WASHINGTON (AP) - The financially struggling U.S. Postal Service said Wednesday it will stop delivering mail on Saturdays but continue to disburse packages six days a week, an apparent end-run around an unaccommodating Congress.

The service expects the Saturday mail cutback to begin the week of Aug. 5 and to save about $2 billion annually, said Postmaster General and CEO Patrick R. Donahoe.

"Our financial condition is urgent," Donahoe told a press conference.

The move accentuates one of the agency's strong points - package delivery has increased by 14 percent since 2010, officials say, while the delivery of letters and other mail has declined with the increasing use of email and other Internet services.

Under the new plan, mail would be delivered to homes and businesses only from Monday through Friday, but would still be delivered to post office boxes on Saturdays. Post offices now open on Saturdays would remain open on Saturdays.

Over the past several years, the Postal Service has advocated shifting to a five-day delivery schedule for mail and packages - and it repeatedly but unsuccessfully appealed to Congress to approve the move. Though an independent agency, the service gets no tax dollars for its day-to-day operations but is subject to congressional control.

Congress has included a ban on five-day delivery in its appropriations bill. But because the federal government is now operating under a temporary spending measure, rather than an appropriations bill, Donahoe says it's the agency's interpretation that it can make the change itself.

"This is not like a `gotcha' or anything like that," he said. The agency is essentially asking Congress not to reimpose the ban when the spending measure expires on March 27 and he said he would work with Congress on the issue.

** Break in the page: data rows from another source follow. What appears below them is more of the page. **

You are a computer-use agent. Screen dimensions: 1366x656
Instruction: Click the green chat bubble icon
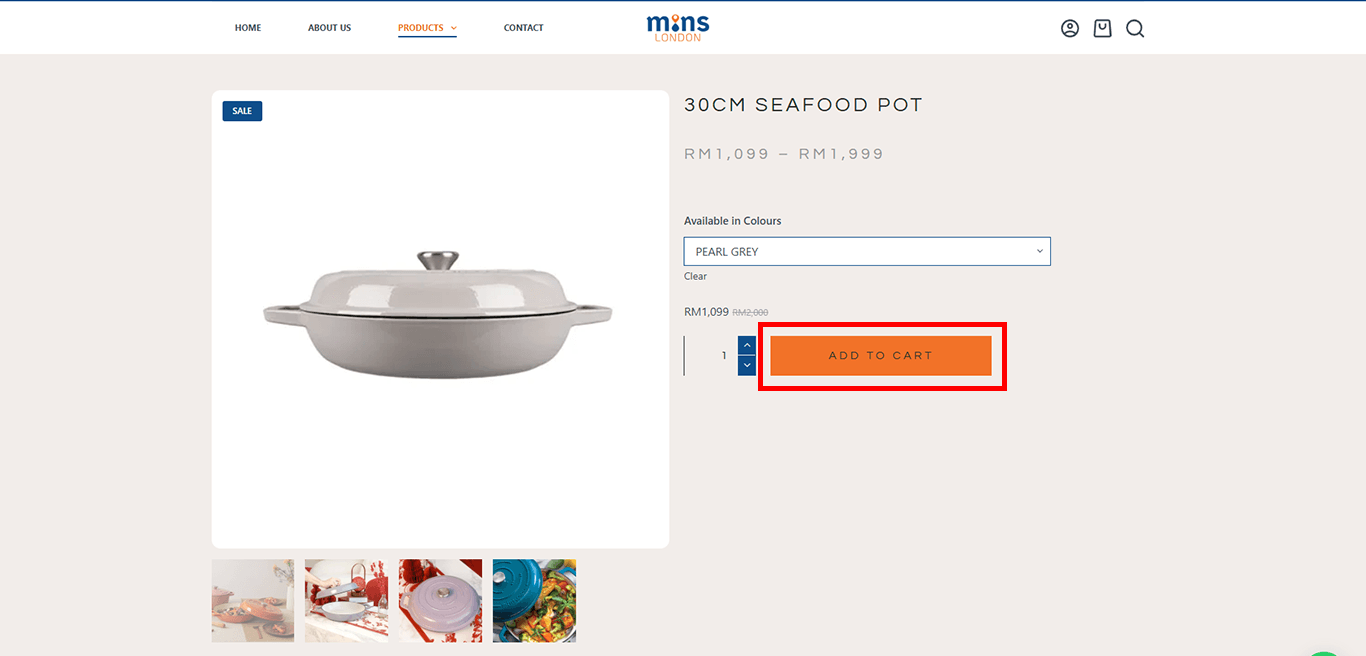pos(1325,652)
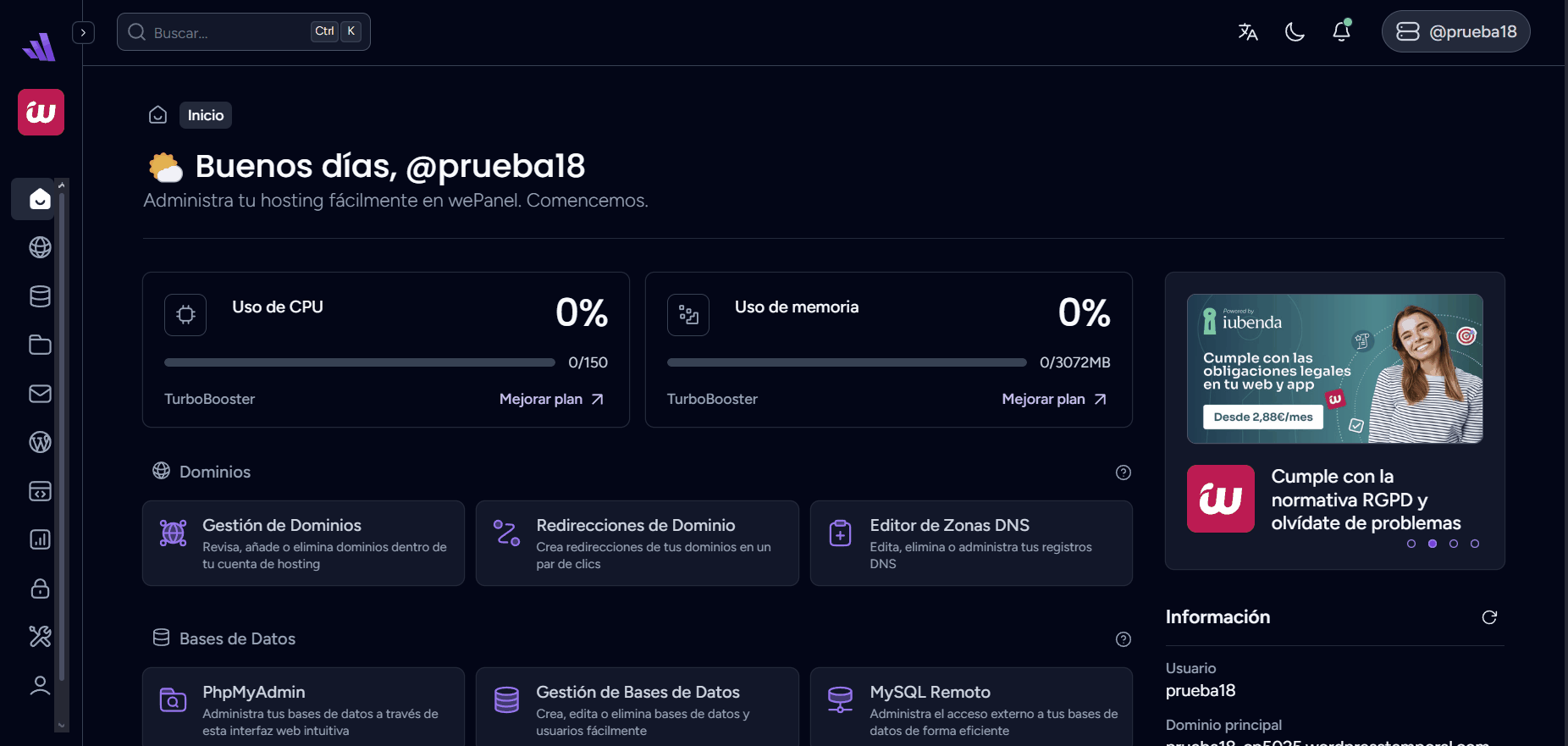Toggle dark mode with the moon icon
1568x746 pixels.
[x=1295, y=32]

The agency clearly thinks it has a majority of the American public on its side regarding the change.

Postal Service market research and other research indicated that nearly 7 in 10 Americans support the switch to five-day delivery as a way for the Postal Service to reduce costs, the agency said.

"The Postal Service is advancing an important new approach to delivery that reflects the strong growth of our package business and responds to the financial realities resulting from America's changing mailing habits," Donahoe said. "We developed this approach by working with our customers to understand their delivery needs and by identifying creative ways to generate significant cost savings."

But the president of the National Association of Letter Carriers, Fredric Rolando, said the end of Saturday mail delivery is "a disastrous idea that would have a profoundly negative effect on the Postal Service and on millions of customers," particularly businesses, rural communities, the elderly, the disabled and others who depend on Saturday delivery for commerce and communication.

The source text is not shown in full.